At its very best, life makes little sense.
Sure, we can reflect back upon it and stitch together a coherent narrative, filling in the gaps with the best possible explanation. We can even go as far to say there was a purposeful path that it took or there was some kind of justification for everything that happened.
But let’s be honest—are we just lying to ourselves?
The universe doesn’t really care about your plans, luck is a major factor in all things and despite doing everything right, things can still go off the deep end. People don’t make sense on the best of days and their decisions, including ours, are usually baffling to most. Tell ten people they need to make a major lifestyle change or face death within a year and only two will do it.

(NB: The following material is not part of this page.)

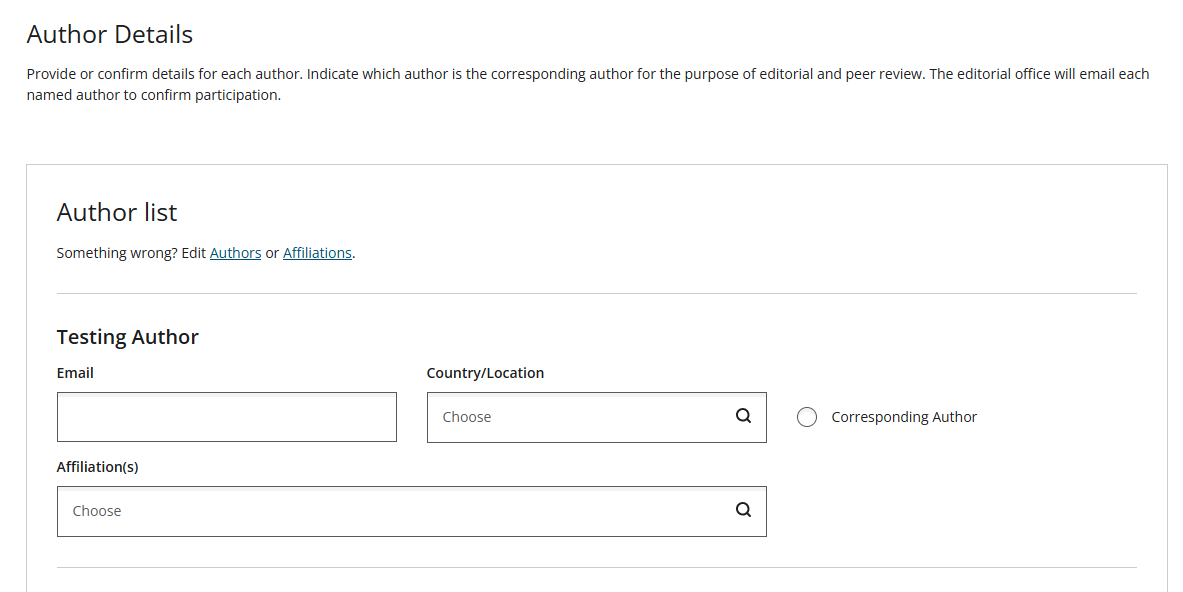Click the magnifier icon in Affiliation(s) field

click(743, 510)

A good story gives us comfort and if we have to do incredible mental gymnastics to make it work, then so be it. We’ve all seen people make incredible justifications for whatever narrative they believe in and we’ve also witnessed society follow nonsensical ones simply because there they were convinced enough.
There is no point where we’ve figured out life, achieved a perfect society or even really know what we’re doing. For hundreds of thousands of years, we were wandering nomads just trying to survive and figuring out ways to do that together against the elements, and sometimes against each other. Ten thousand years of civilization, where we repeat the same mistakes with different technologies, hasn’t really progressed us any further in our quest to make sense of the universe.
This isn’t a call to just give up and do with what we will, but to embrace the absurdity of our own hubris. To stop glossing over the inconvenient or negative details, or the ones completely out of place, see them for what they are and acknowledge them.
Let’s never stop trying to be better tomorrow than we were today, while also not letting yesterday define what that’s going to be. Sometimes, you just fall into things. Other times, you just get hit with a streak of rotten luck. It’s all simply the absurdity of what it means to live.